Jaimie: Fire and Ice (The Wilde Sisters 2)
Page 70
No sex.
He lived by simple rules and one was that he never got involved with women who were clients or women with whom he worked. She would not know she was a subject, but he’d know and that was what counted.
Besides, there were endless reasons he had no desire to have sex with her again. If Young had told the truth and she fell in and out of bed with faceless men… He had no wish to be one of them. If Young had lied and she wasn’t into having indiscriminate sex, she was still a woman who treated sex with a casual attitude.
Zach winced.
Even he could see the gender bias in that kind of thinking.
It just rankled that she’d done one hell of a job of convincing him that she’d wanted sex with him because she had wanted him as badly as he had wanted her. As badly as he still wanted her, dammit, even now, with a witch’s brew of questions churning in his head.
The tunnel ended.
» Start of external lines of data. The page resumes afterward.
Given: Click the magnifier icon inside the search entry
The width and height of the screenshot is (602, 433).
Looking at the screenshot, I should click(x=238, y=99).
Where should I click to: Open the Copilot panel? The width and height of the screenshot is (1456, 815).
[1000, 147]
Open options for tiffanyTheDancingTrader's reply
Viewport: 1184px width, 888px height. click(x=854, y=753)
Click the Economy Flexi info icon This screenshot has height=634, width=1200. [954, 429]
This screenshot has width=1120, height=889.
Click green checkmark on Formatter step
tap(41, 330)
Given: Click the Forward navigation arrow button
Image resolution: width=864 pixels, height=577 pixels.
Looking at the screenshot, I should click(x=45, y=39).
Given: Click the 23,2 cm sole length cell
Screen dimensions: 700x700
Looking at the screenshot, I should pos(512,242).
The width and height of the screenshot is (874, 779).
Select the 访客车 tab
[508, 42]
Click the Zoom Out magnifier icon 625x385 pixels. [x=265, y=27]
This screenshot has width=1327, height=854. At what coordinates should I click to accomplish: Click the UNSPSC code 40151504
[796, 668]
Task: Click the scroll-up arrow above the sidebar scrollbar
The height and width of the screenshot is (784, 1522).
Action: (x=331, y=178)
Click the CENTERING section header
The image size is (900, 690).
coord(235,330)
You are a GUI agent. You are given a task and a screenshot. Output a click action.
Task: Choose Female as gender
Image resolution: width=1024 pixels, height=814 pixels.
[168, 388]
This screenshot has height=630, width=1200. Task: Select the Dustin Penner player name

And there was a break in traffic half a dozen cars up and one lane over.
Zach stood on the gas and the Porsche flew.
* * * *
He took a break at a Burger King someplace in Maryland, hit the john, grabbed a burger and a coffee, found a table and downloaded his email while he ate.
Caleb had sent the information he’d requested. Addresses and phone numbers for Jaimie. He’d also sent the photo of her that Zach had seen on his cell phone.
“So you can ID my sister more easily,” he’d written.
Zach didn’t need a photo to ID her, but Caleb wouldn’t know that.
He certainly wouldn’t know that he could ID more than her face.
A dozen images of her were sealed in his memory.
Her breasts, small and perfect, the skin like satin, the nipples the color of pink summer roses.
Her hips, curved as if designed just for his hands.
Her legs, long and lovely as she wrapped them around his hips,
Jesus.
It was a good thing he was sitting at a table. Humiliating himself at a fast food joint was definitely not on his to-do list.
Zach dumped the rest of his hamburger in its wrapper, picked up a napkin, wiped his hands and mouth.
A photo was an excellent idea. A couple of taps, and he transferred it from the email to a page of its own.
Forget all the other crap. She had a great body. So what? Lots of women had great bodies and for all he knew, he’d spent more time concentrating on how she looked from the neck down than from the neck up.
She’d been a diversion when he’d needed one. Period. End of story. Bluntly put, his memory of her tits and ass might be all he actually had. Without a picture, who knew if he could pick her out of a crowd?
Liar.
The word flashed through his head. Zach ignored it, got into the Porsche and got back on the highway.
An hour and a half later, driving the last miles of his journey, he plucked his phone from where it lay on the console next to him and brought the photo up on the screen.
Liar, indeed. Who was he kidding? He’d be able to recognize Jaimie’s face anywhere.
She was more than beautiful. There was an honesty in her smile. In her eyes. She looked as she’d looked after she’d showered. No makeup. No artifice. Nothing but a lovely woman, hair loose and streaming over her shoulders, lips parted.
His gut knotted the way it had the very first time he’d looked at her.